Text provided:
— begin —

# Fall TV shows about to start again!!



## Middle of Everything (Feb 19, 2012)

Yippee. Shows to watch after the kids go to bed. The DVR is a wonderful invention and man is it great for the sex life. :banghead::gun:

And yes I do love spending time watching some shows with the wife and dont expect all our time together to be sex. Just annoys me that when shows start up again it makes it easy for her not very HD attention to be distracted. 

end of rant.


----------



## samyeagar (May 14, 2012)

Oh I know, and yippee...The Voice, and good ol Adam Levine


----------



## notmarriedyet (Nov 10, 2012)

I LOVE TV. marry it if I could. My DVR is my best bud. I was In a relationship with TV before I met my ex - jogging back to the DVR now. 
LOVE FALL TV. 
yay! Thanks for posting this


----------



## notmarriedyet (Nov 10, 2012)

Oh, Adam Levine. Don't get me started. 
And SOA - Jax, (Charlie Hunnam) drool.


----------



## P51Geo1980 (Sep 25, 2013)

Middle of Everything said:


> Yippee. Shows to watch after the kids go to bed. The DVR is a wonderful invention and man is it great for the sex life. :banghead::gun:
> 
> And yes I do love spending time watching some shows with the wife and dont expect all our time together to be sex. Just annoys me that when shows start up again it makes it easy for her not very HD attention to be distracted.
> 
> end of rant.


My wife is the same way! It's not just the fall shows...it's the crap shows on TLC and Bravo as well. There's always some mindless show she *HAS* to watch instead of spending quality time with me. I'm lucky if I get 10 minutes of uninterrupted time with her a day...Oh well, another reason why I'm leaving her in about a year - can't do it any sooner because of financial reasons.


----------

— end —

Material:

— begin —

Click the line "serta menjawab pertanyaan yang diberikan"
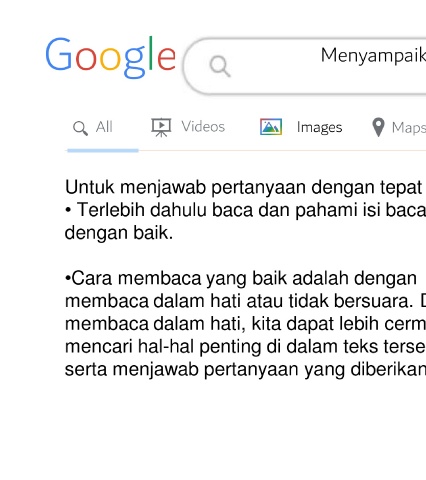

— end —

What is asked:
A. In the fall TV thread, who plays Jax on SOA, according to notmarriedyet?
B. Repeat a passage from the fall TV thread word for word, starting at "My wife is the" and ending after "of financial reasons.".

Full solutions:
A. Charlie Hunnam.

B.
My wife is the same way! It's not just the fall shows...it's the crap shows on TLC and Bravo as well. There's always some mindless show she *HAS* to watch instead of spending quality time with me. I'm lucky if I get 10 minutes of uninterrupted time with her a day...Oh well, another reason why I'm leaving her in about a year - can't do it any sooner because of financial reasons.